Losing my mother in Phillipsburg, KS
My mother was a strong person. She came up during the depression and was a very fair and hardworking person. Her mother developed MS at the age of 35 and my mother, her sister and brother all had to help with the household. Mom was no stranger to responsibility and yet was so open, honest and spontaneous.
Mom developed Parkinson's in 2000 and had heart stents put in during 2002. She was in a motorized wheelchair since 2002 but her spirit was not diminished. My father was diagnosed with Alzheimers in early 2006 and I moved from Houston, TX to live with them and help out when my mother called and voiced her concerns about being able to handle dad on her own.
My parents worked hard for everything they had and I still marvel at the work ethic their generation had.
I was extremely lucky as I was adopted into this family and got a wonderful pair of parents. I still look at them opening their home and taking me in and think that I never really realized the gift that they gave me - a loving home and a wonderful base with which to launch the rest of my life.
I was with mom when she passed. She didn't have to go to a nursing home which I am grateful for...she wouldn't have liked it at all (unfortunately my father is in a nursing home and has been there close to a year at this writing).
In March of this year I found her in her wheelchair when she did not answer me and she was in what is termed "agonal breathing" at that point. Although I called 911 right away and the medical personnel came, mom didn't make it. She did come to for a little while and looked at me and tried to speak but couldn't form words.
I feel anger now. I feel angry at the SRS because my father has been in the nursing home since August of 2010 and they still have not picked up any of the costs. At this writing we owe more than $50,000 for care. The reason I bring this up is that that mom was very upset the Thurs. before she passed...She died on the next Monday. Mom was upset because we had just received another bill from the nursing home. Mom's generation was very, very proud and to have a bill of that scale outstanding was very upsetting to her. Mom had many medical problems that I mentioned above but Atrial Fibrillation was also in the mix. I feel that if this issue had been settled, mom would have lived a little longer.
To date the SRS has promised to settle dad's account on three separate occasions but has never followed through. Even with our attorney pitching in we haven't been able to close this issue. I don't know how much longer my mother would have had; maybe it would have been a week or a month or two but to have had that time with her with this issue out of the way and complete would have been the best thing for us. To have had this nursing home quandary out of the way so Mom could have had a little piece of mind will haunt me for the rest of my life. The bill is still outstanding and although I have complained to our attorney and to the Ombudsman, absolutely nothing is getting done.

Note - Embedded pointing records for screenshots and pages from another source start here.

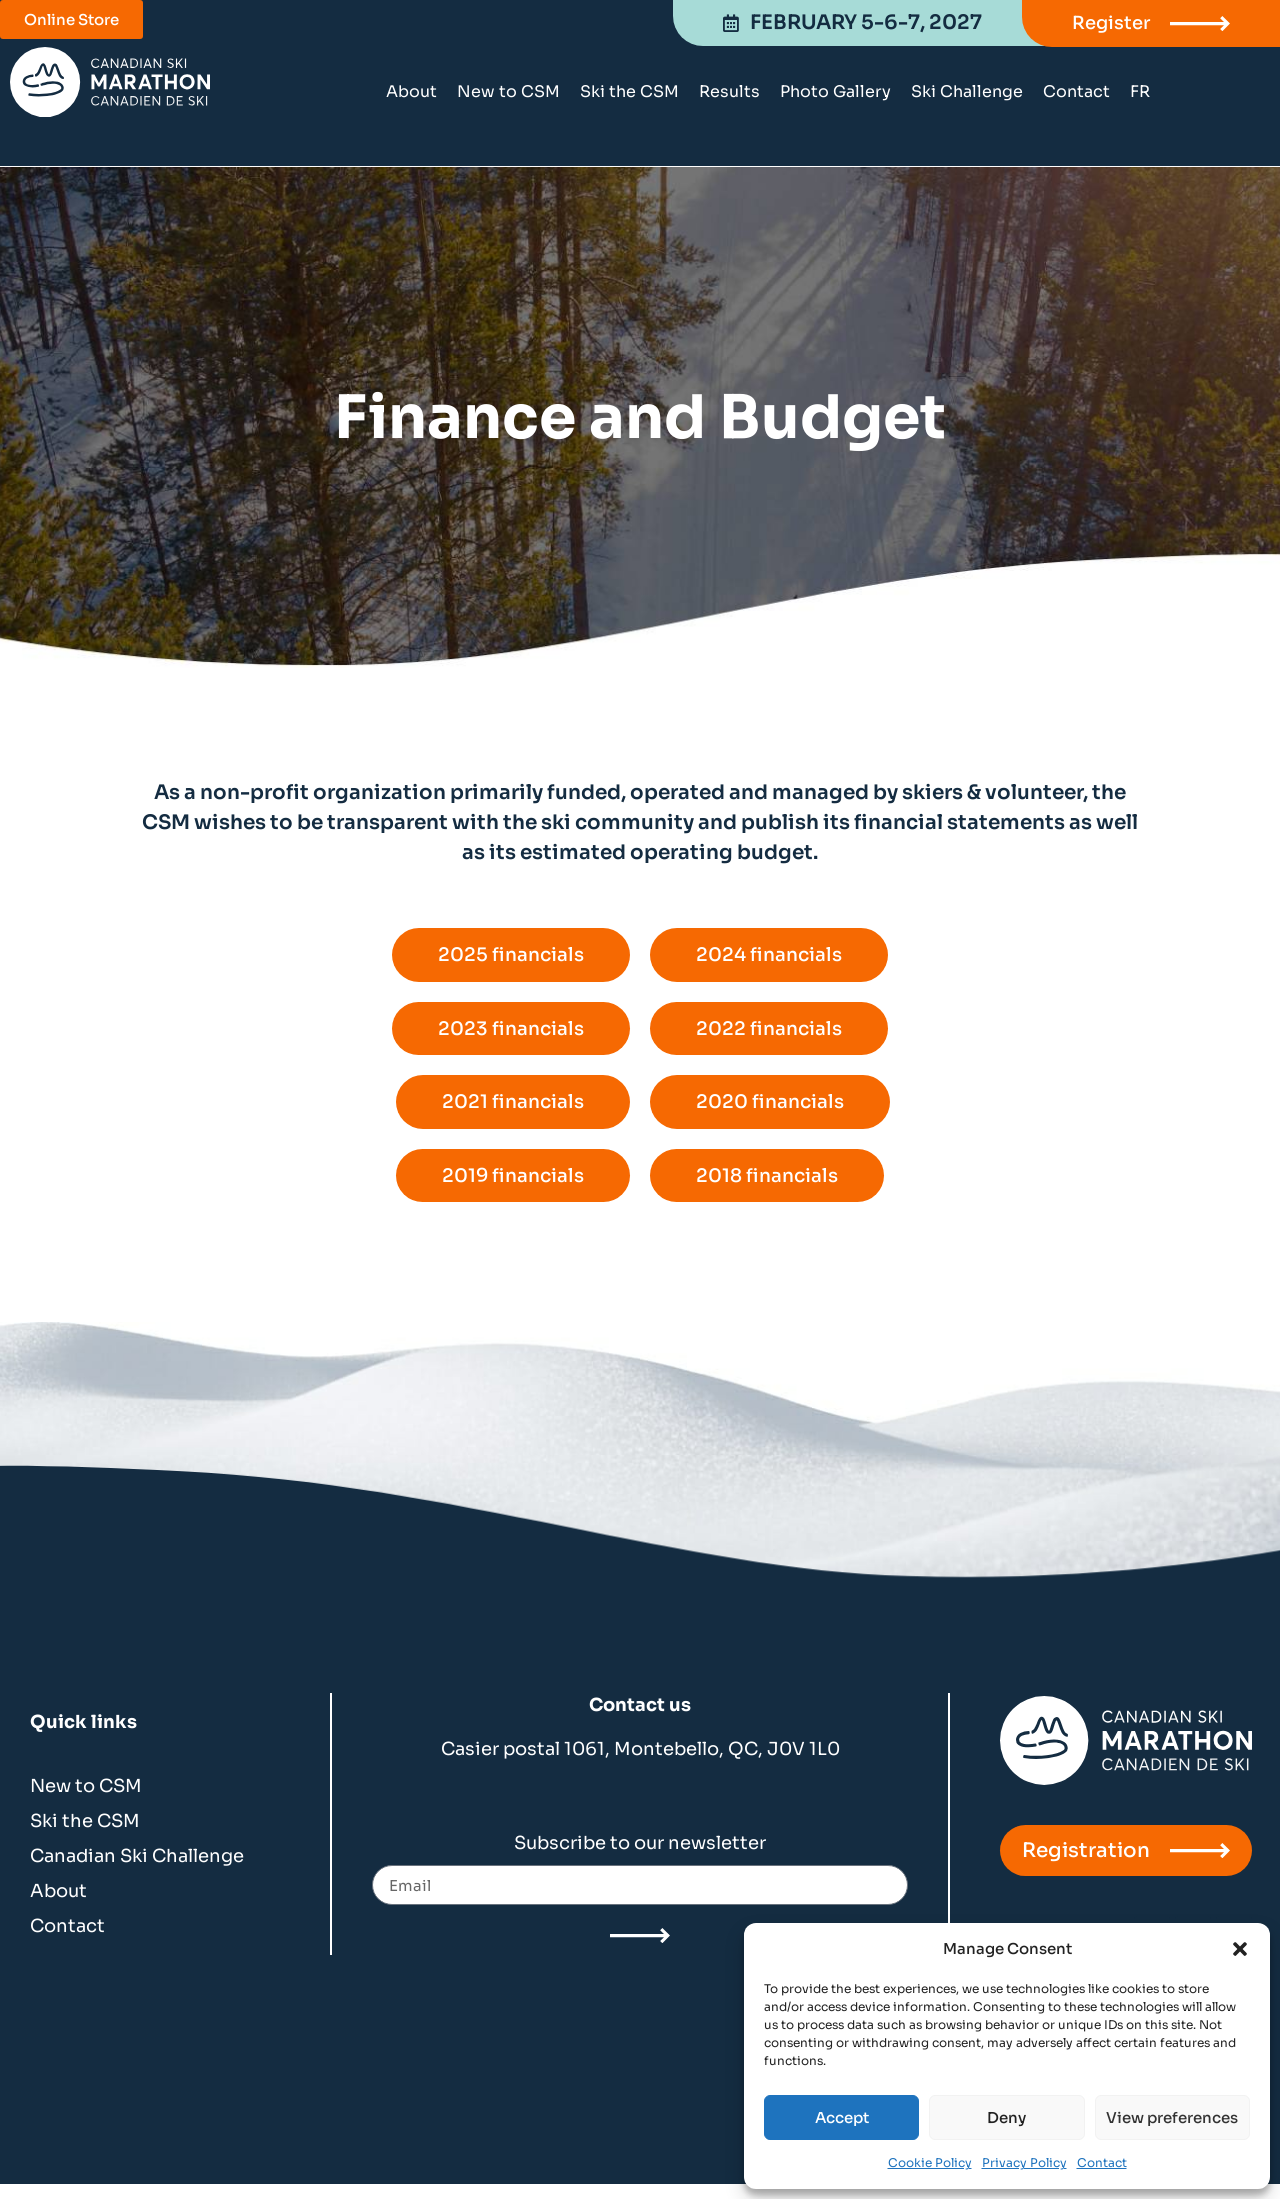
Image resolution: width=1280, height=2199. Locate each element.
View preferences (1172, 2117)
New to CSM (508, 91)
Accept (842, 2117)
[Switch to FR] (1140, 92)
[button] (1240, 1949)
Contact (1102, 2162)
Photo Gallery (835, 91)
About (411, 91)
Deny (1006, 2117)
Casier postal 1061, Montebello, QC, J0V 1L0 (640, 1763)
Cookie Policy (930, 2162)
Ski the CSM (629, 91)
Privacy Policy (1024, 2162)
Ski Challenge (967, 91)
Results (729, 91)
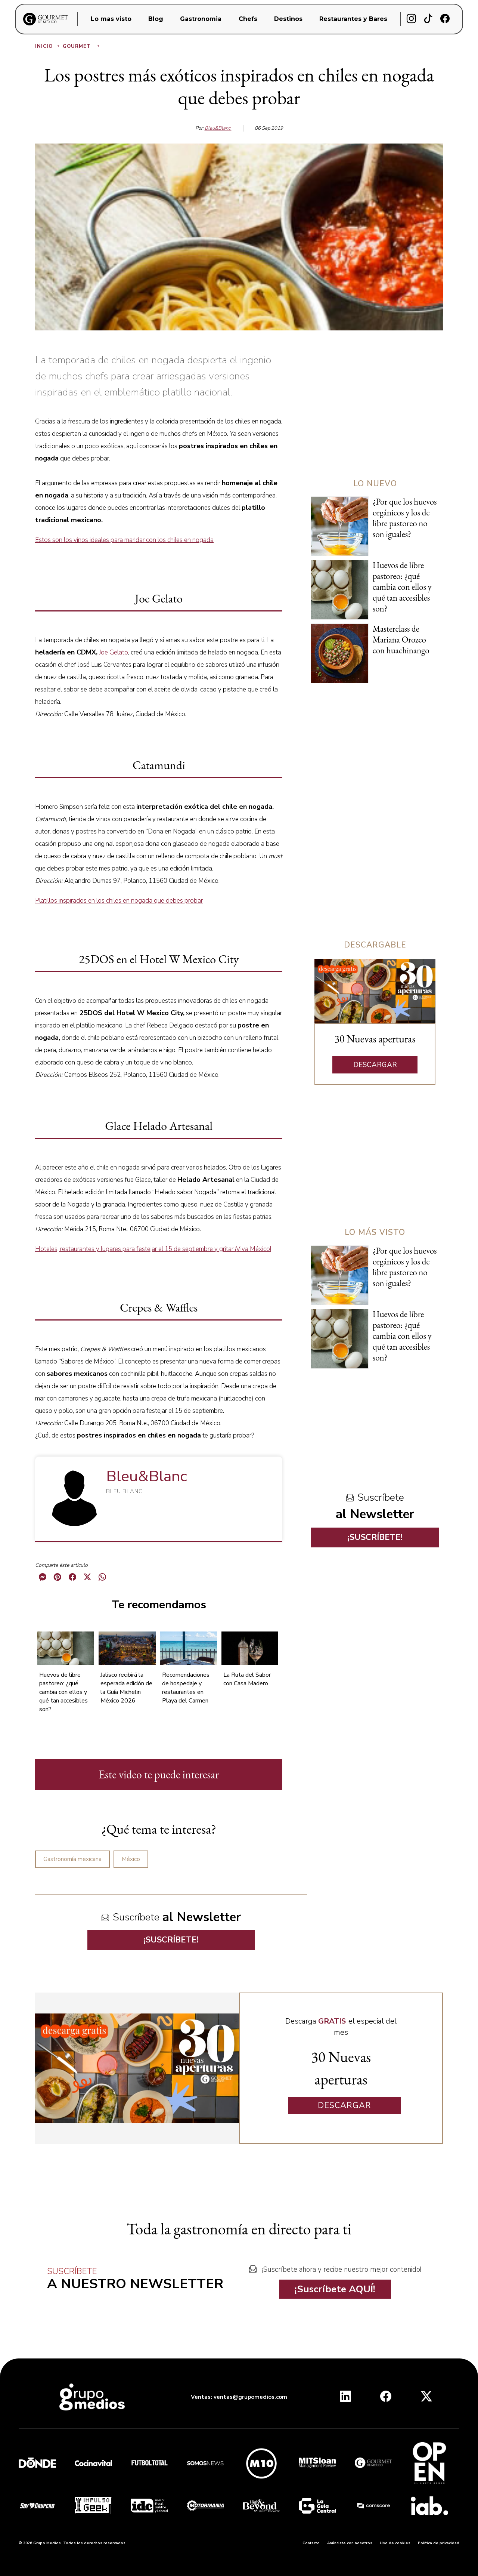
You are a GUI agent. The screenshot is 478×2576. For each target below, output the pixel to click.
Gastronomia (200, 18)
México (131, 1859)
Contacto (311, 2543)
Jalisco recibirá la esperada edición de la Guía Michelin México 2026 (126, 1688)
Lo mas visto (111, 18)
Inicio (48, 46)
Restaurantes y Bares (353, 18)
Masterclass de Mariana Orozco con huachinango (401, 639)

I guess I would be angry anyway since my mother is gone and I miss her so very much but with the SRS not doing their part, I still have to deal with this on a weekly basis. I cannot let go of the anger I have toward the SRS and the blame that I hold of their actions with regard to my mother's passing. I think it is a shame that a governmental agency doesn't have some type of watchdog agency or some type of rules in place to prevent this agency from placing emotional hardships on families. We are flesh and blood...not just forms and so much paperwork to file away each night.

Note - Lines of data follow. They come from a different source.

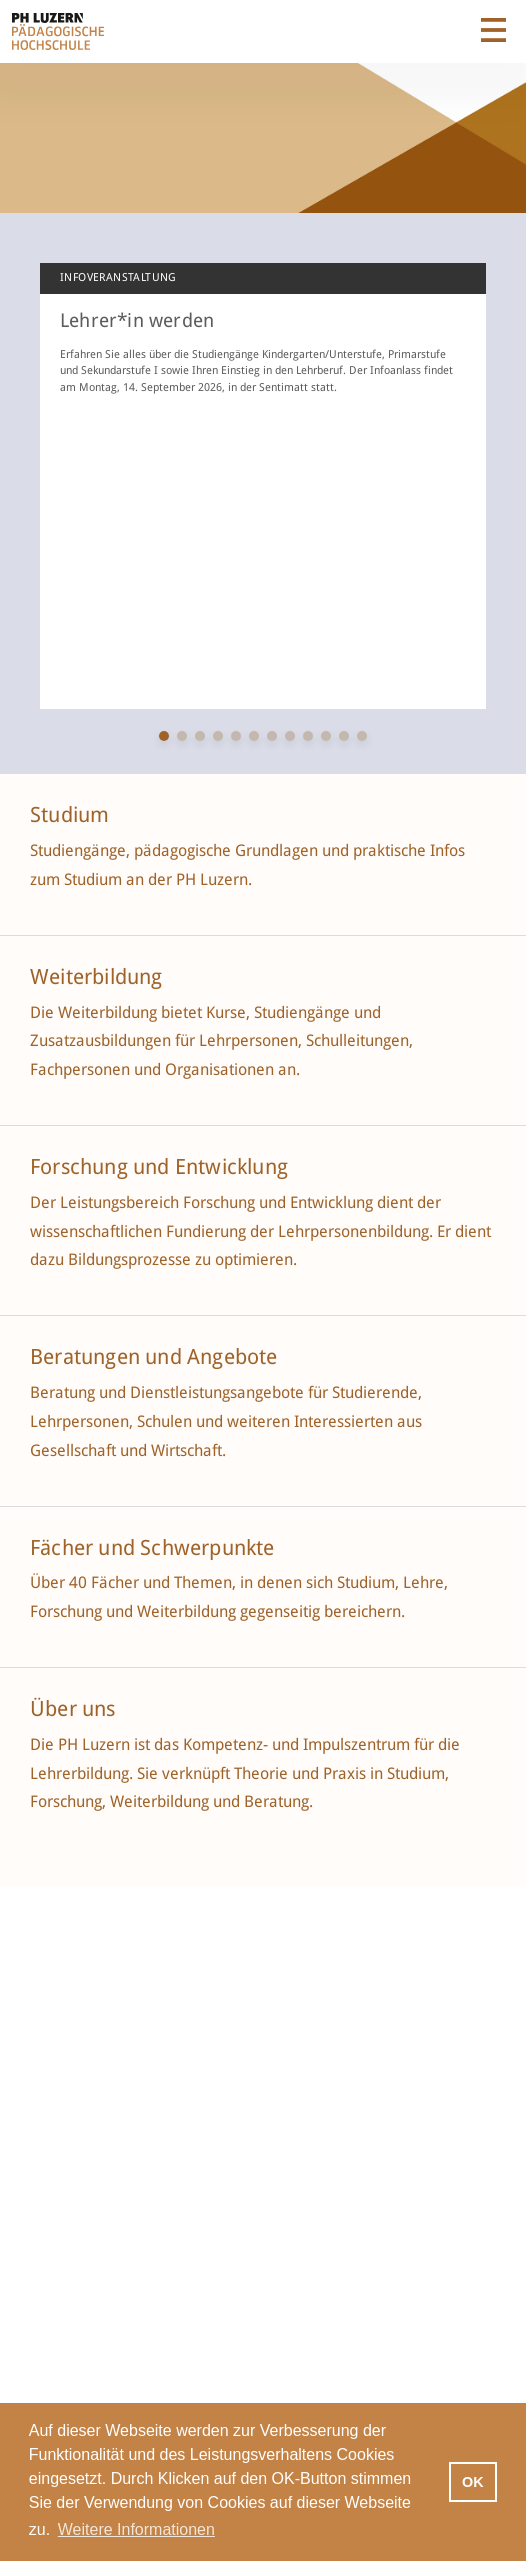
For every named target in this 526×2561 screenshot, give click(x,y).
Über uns (73, 1709)
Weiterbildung (96, 977)
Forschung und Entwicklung (159, 1167)
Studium (69, 815)
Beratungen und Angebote (154, 1357)
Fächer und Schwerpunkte (155, 1548)
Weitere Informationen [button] (136, 2529)
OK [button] (473, 2482)
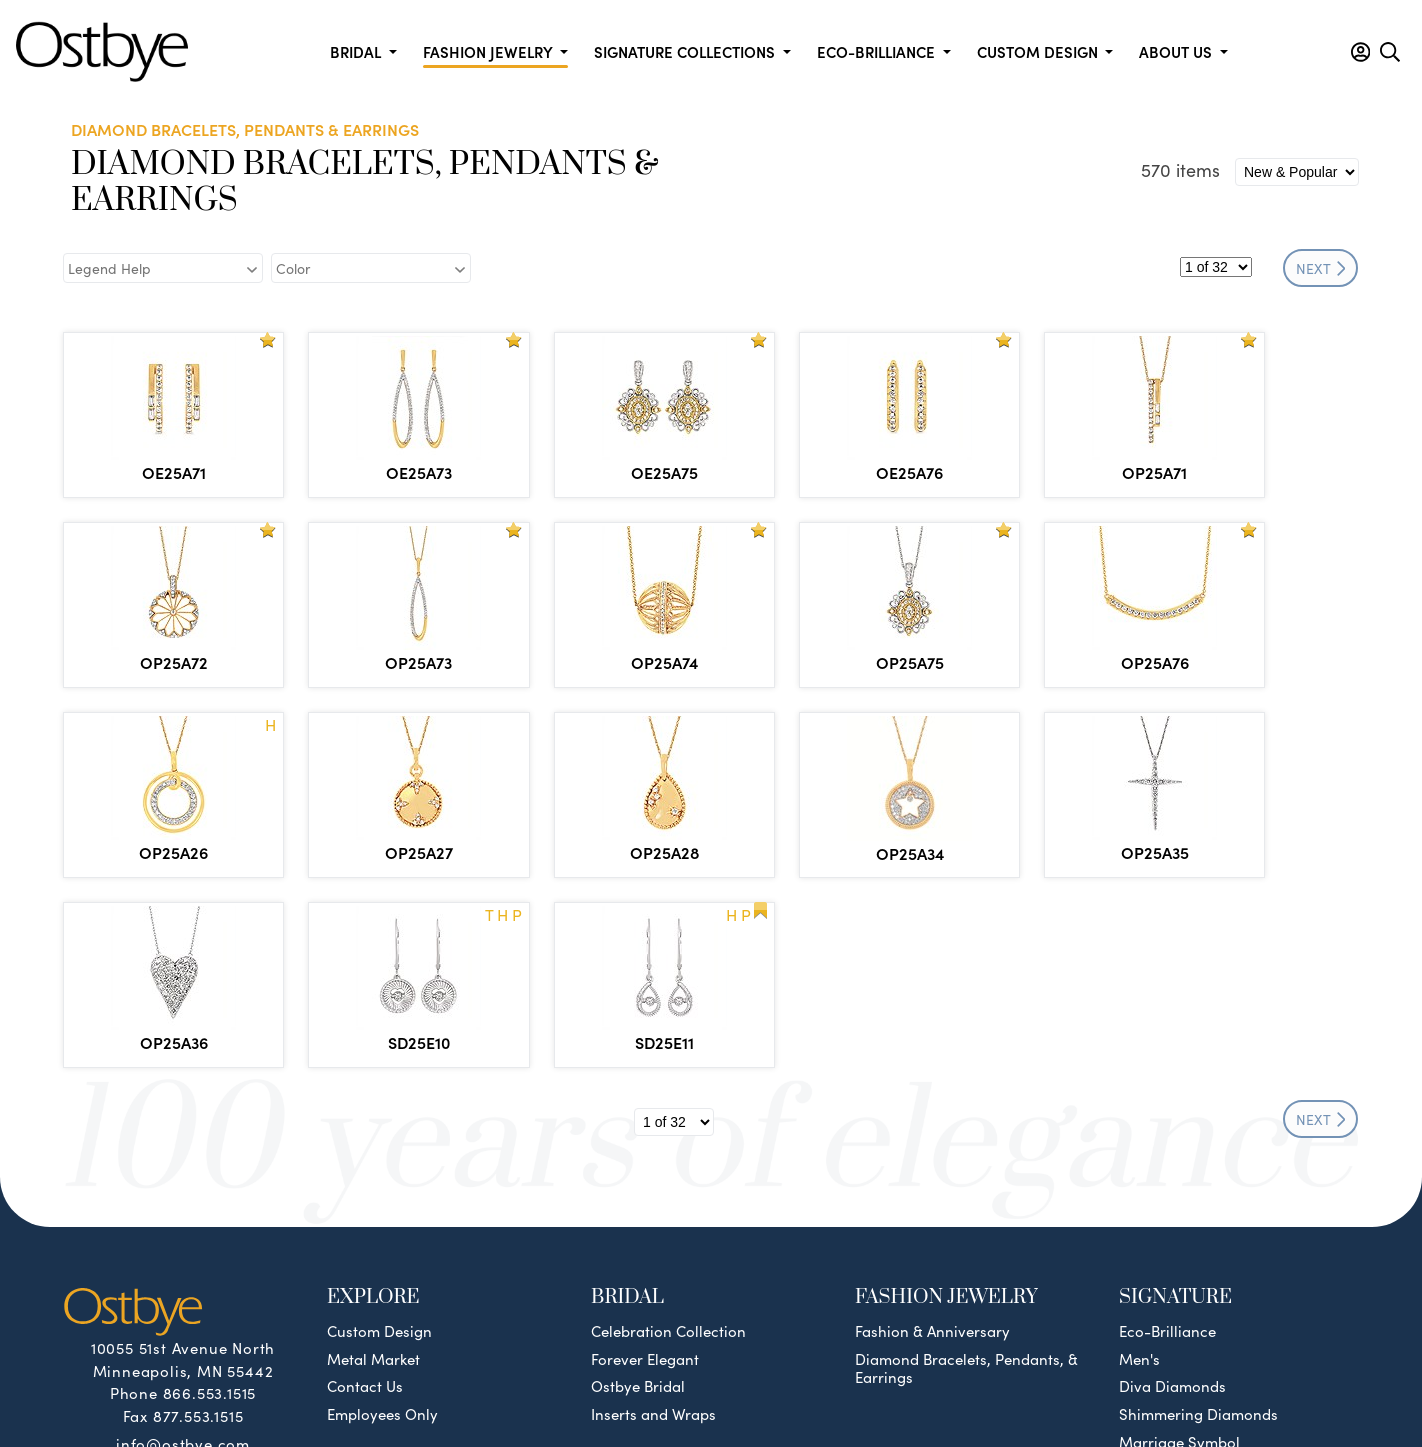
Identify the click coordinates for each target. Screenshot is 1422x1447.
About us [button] (1177, 51)
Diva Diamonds (1172, 1196)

My life just seems to have stopped in this timeframe. I am still dealing with all the issues I was dealing with and I cannot seem to move forward. I am having an especially hard time with decision making and memory problems and have lost my job, greatly in part to these maladies.
I just hope these things resolve themselves soon. I feel like I am loosing my mind sometimes...almost like screaming underwater where no one can hear. I just want to get on with my life and get to a place where I can remember my mother fondly and forget this living nightmare. I am sure that I have it much easier than some others and I hope I am not being too much of a baby about things but I really am in almost over my head.
I just try to function every day and be there for my daughter who is now 18; oh yes, I pray everyday for there to be a good resolution for our problems. Now that I read the blogs here I will also pray for all of you too and that somehow somewhere my mother is at peace. I hope I can be half the mom to my daughter as my mother was to me. That would make me very happy.